Jimmy,Jing Lv wrote:
> 2007/7/4, Xiao-Feng Li <xiaofeng.li@gmail.com>:
>> Well, maybe I should read some random number theory, since I think
>> although >>2 removes the meaningless bits in LSB, it introduces two
>> meaningless bits in MSB. If you treat the 32 bit equally when encoding
>> their info into log(num_bucket) bits, the bits in LSB and MSB give you
>> the same effect. Or you assume the lower bits are more significant by
>> default?
>
> Yes, the second hypothesis I made here is that the lower bits are
> more important than higher bits,
How about: the lower bits are *equally as important* as the higher bits
if the hashCode algorithm is producing an even distribution of values.
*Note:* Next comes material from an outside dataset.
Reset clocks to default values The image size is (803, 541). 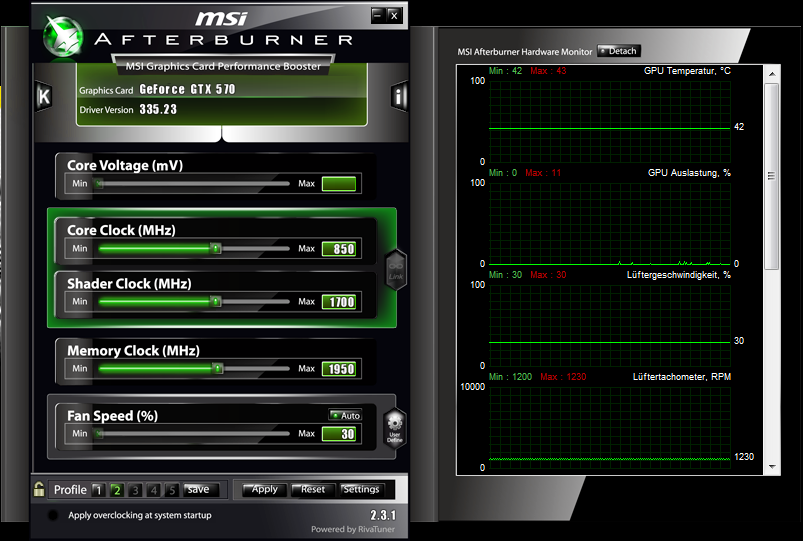(312, 490)
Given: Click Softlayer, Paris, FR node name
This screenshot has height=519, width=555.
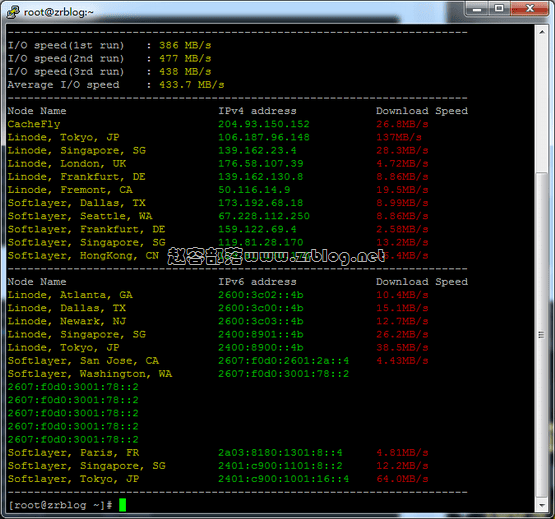Looking at the screenshot, I should 73,453.
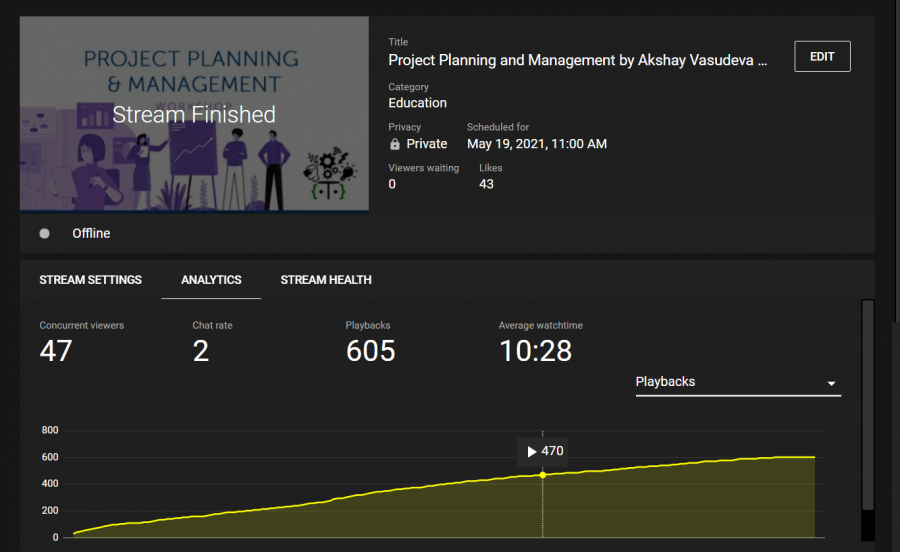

> we focus on lower bits more than higher bits (though not throw higher
> bits away) however it is imposible for them to be equal in indexing,
> especially in small buckets.
Yes, and of course we keep the full hashCode around too (to use for a
fast check of potential equals() and for rehashing).
> We choose lower bits for most of time hashcodes alter in lower bits.
Why?
> And move meaningless bits to MSB here fits this algorithm
> :)
We just don't consider them when computing the index, so they could be
meaningful or meaningless, we don't care.